▶ [Try it]:
Once you find the line with "Пятая республика и" in the entries below, return exactly every line from it through the line with "Кинозал (39, 193)".

------ Task material ------

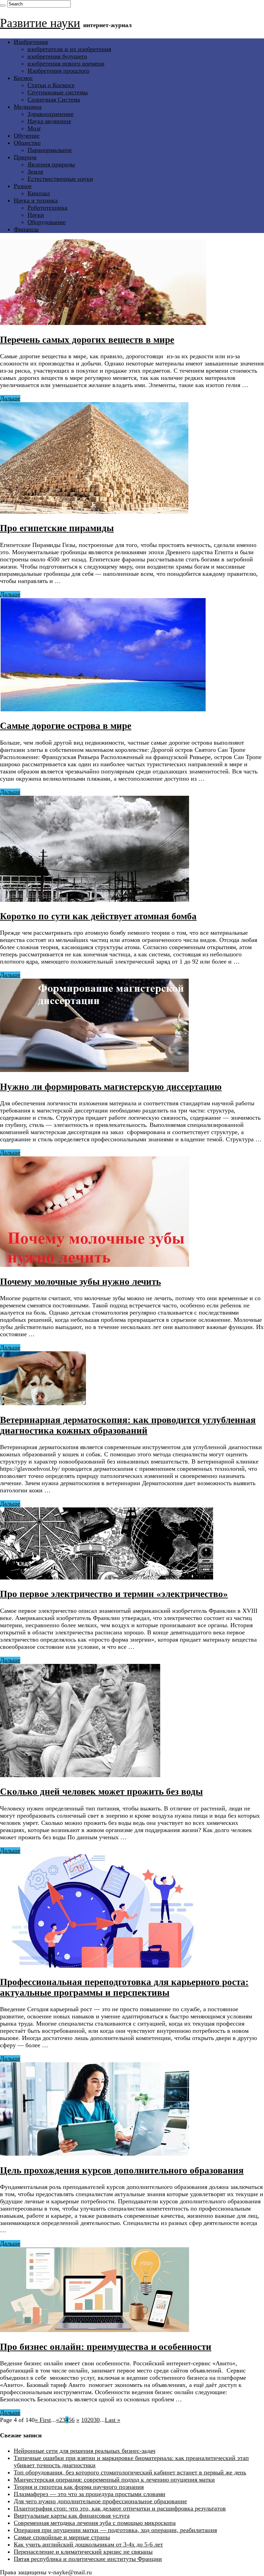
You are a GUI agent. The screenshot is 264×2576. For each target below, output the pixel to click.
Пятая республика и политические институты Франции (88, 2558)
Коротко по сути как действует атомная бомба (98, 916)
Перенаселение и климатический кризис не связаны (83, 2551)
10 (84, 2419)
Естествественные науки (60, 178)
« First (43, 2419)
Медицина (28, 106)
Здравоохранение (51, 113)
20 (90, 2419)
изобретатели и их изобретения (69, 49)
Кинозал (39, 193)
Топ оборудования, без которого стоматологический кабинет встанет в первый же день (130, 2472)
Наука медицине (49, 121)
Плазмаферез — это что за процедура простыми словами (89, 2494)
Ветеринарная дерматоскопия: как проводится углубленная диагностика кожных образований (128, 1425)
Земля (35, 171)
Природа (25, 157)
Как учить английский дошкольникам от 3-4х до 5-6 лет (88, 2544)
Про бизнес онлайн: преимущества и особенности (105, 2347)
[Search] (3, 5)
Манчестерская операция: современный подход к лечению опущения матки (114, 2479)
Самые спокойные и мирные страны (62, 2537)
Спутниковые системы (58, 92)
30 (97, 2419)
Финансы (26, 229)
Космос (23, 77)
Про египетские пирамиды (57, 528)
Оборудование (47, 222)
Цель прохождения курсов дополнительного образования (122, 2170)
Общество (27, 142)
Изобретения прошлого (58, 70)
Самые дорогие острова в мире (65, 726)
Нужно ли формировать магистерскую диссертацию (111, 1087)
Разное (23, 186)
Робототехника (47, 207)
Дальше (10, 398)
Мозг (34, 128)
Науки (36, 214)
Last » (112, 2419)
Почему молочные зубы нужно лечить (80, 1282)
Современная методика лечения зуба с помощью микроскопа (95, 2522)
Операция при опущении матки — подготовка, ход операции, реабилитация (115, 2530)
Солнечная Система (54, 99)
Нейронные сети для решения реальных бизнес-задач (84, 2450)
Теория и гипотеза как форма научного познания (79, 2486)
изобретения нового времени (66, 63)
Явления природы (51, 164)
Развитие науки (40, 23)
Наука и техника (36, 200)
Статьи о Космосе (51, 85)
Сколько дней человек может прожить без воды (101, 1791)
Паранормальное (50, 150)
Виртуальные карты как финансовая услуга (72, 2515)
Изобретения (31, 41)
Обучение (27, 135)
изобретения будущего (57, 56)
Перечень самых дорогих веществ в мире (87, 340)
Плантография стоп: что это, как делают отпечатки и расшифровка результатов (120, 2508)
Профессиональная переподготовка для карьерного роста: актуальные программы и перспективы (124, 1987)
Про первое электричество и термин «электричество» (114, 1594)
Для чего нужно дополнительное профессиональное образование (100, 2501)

------
------ Task material ------

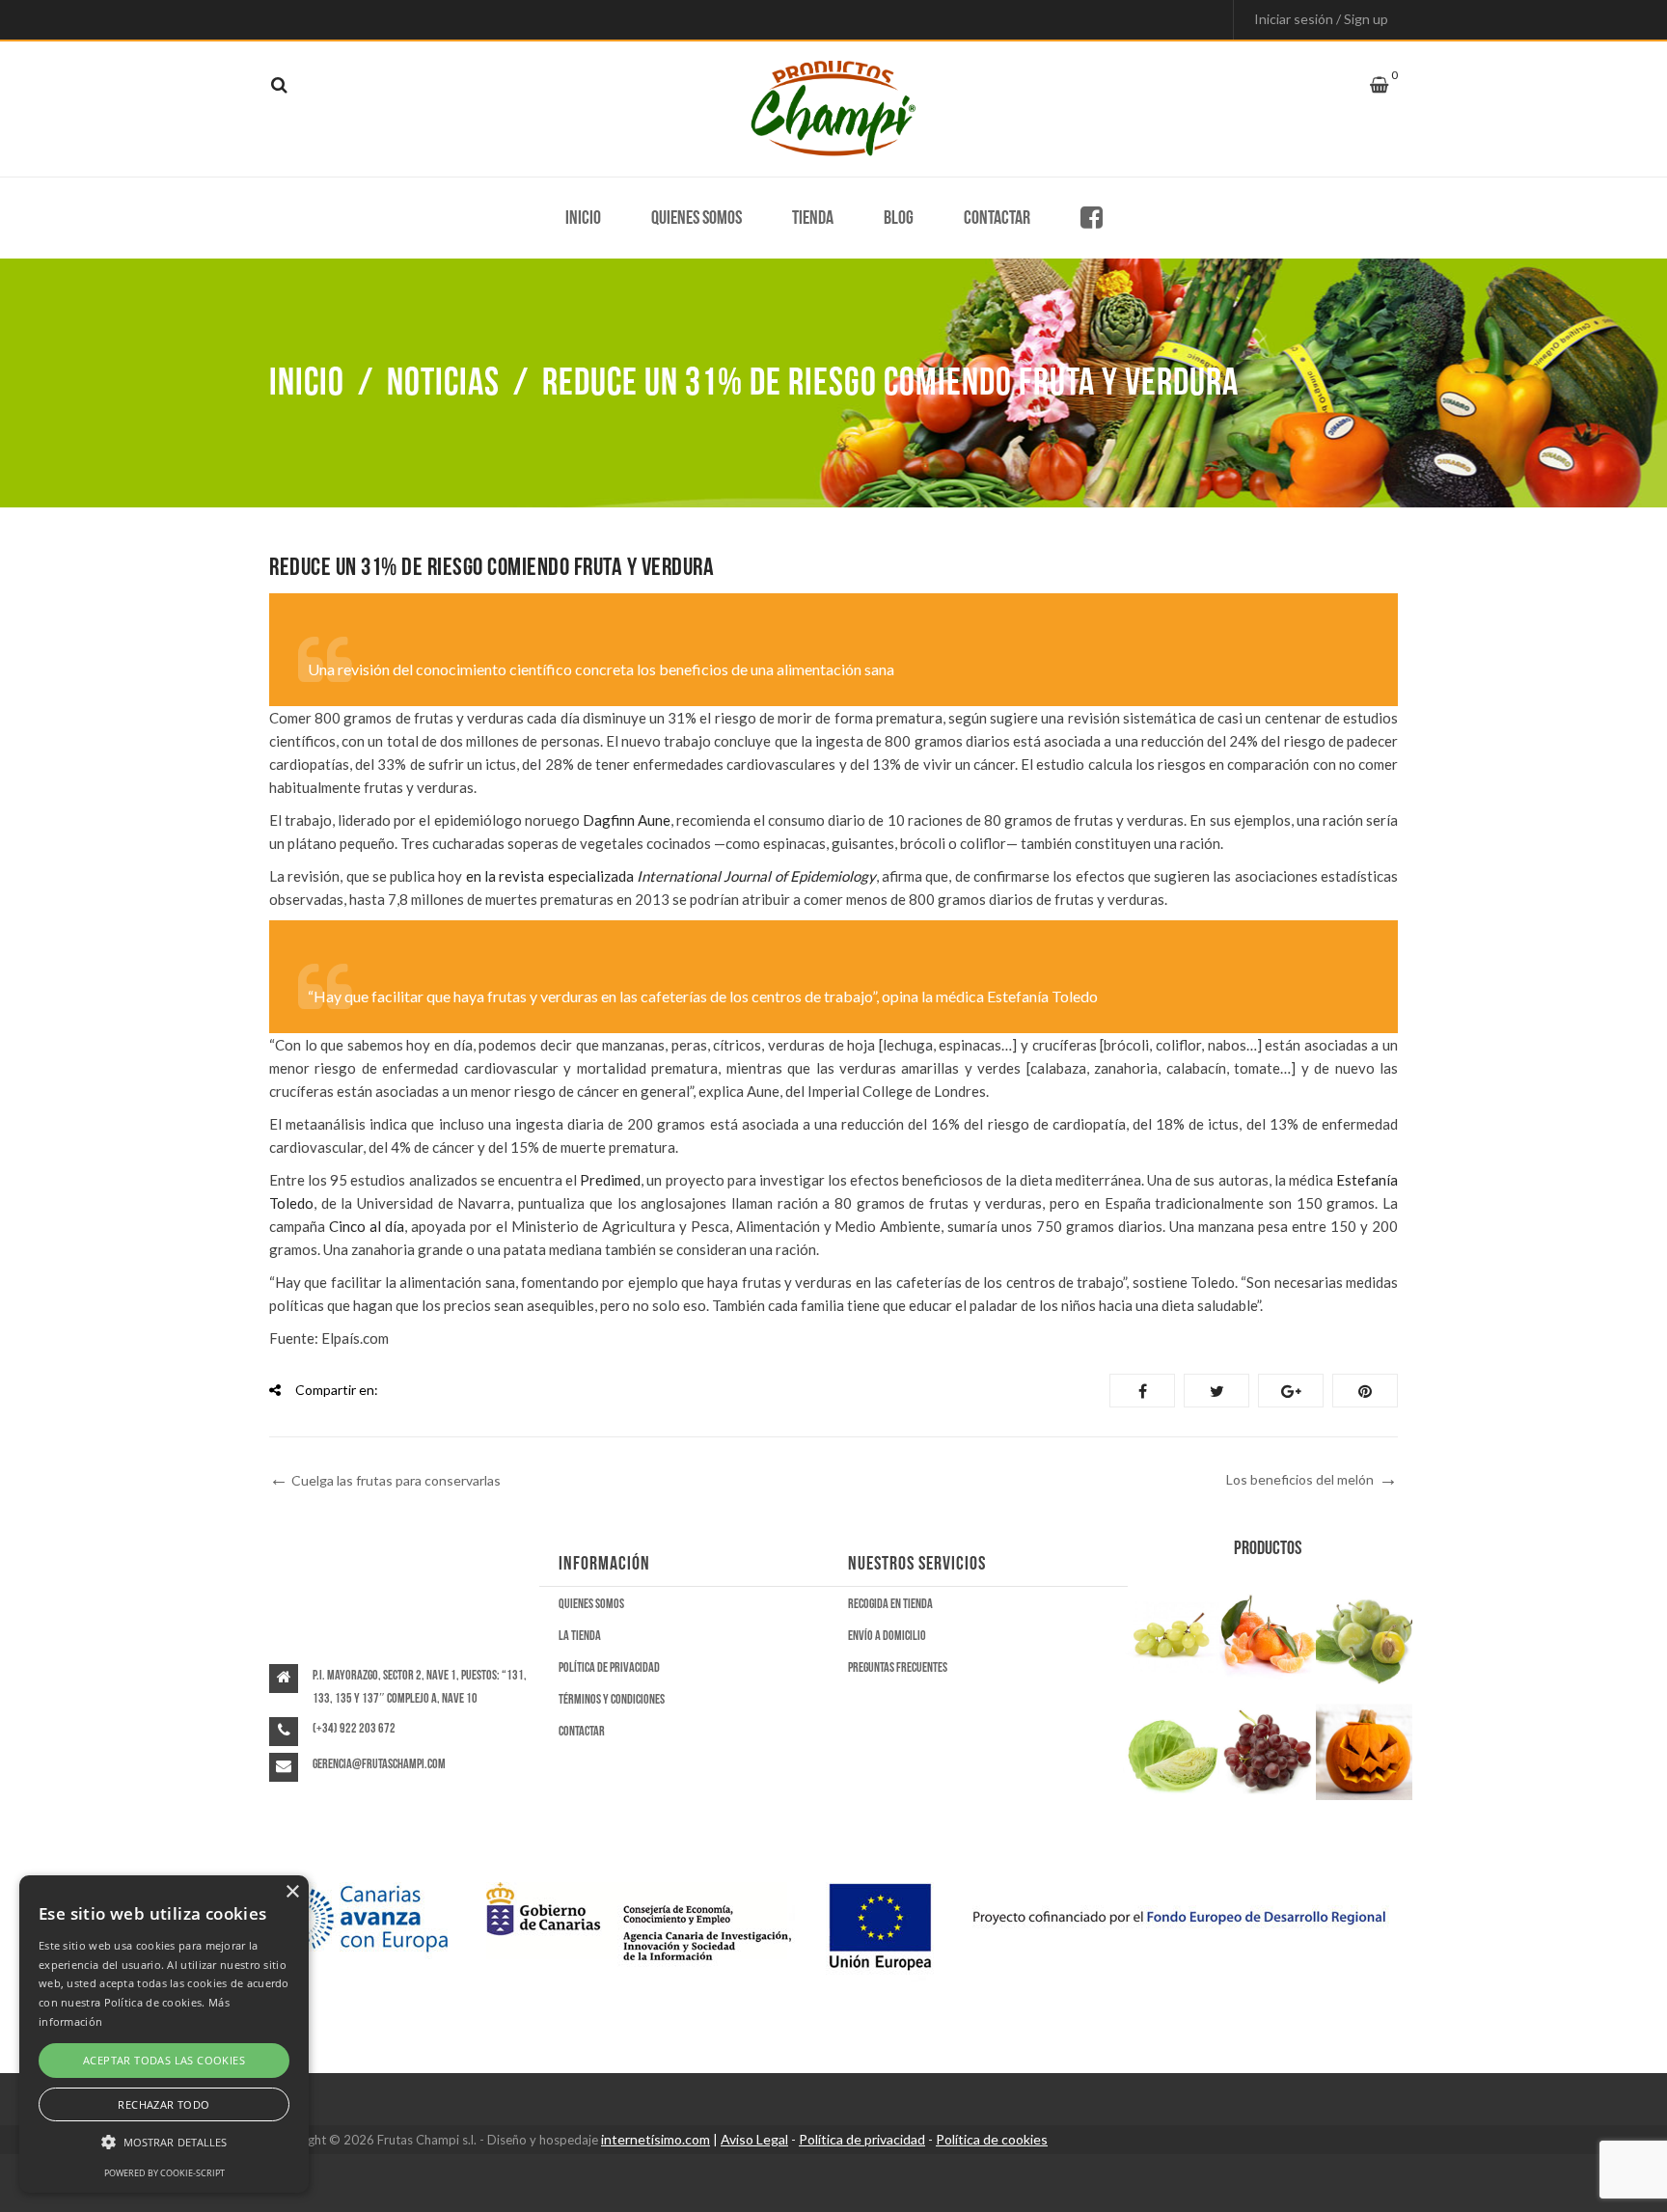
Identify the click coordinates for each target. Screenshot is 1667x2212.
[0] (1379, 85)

------

▶ [Final answer]:
Пятая республика и политические институты Франции (88, 2558)
Коротко по сути как действует атомная бомба (98, 916)
Перенаселение и климатический кризис не связаны (83, 2551)
10 (84, 2419)
Естествественные науки (60, 178)
« First (43, 2419)
Медицина (28, 106)
Здравоохранение (51, 113)
20 (90, 2419)
изобретатели и их изобретения (69, 49)
Кинозал (39, 193)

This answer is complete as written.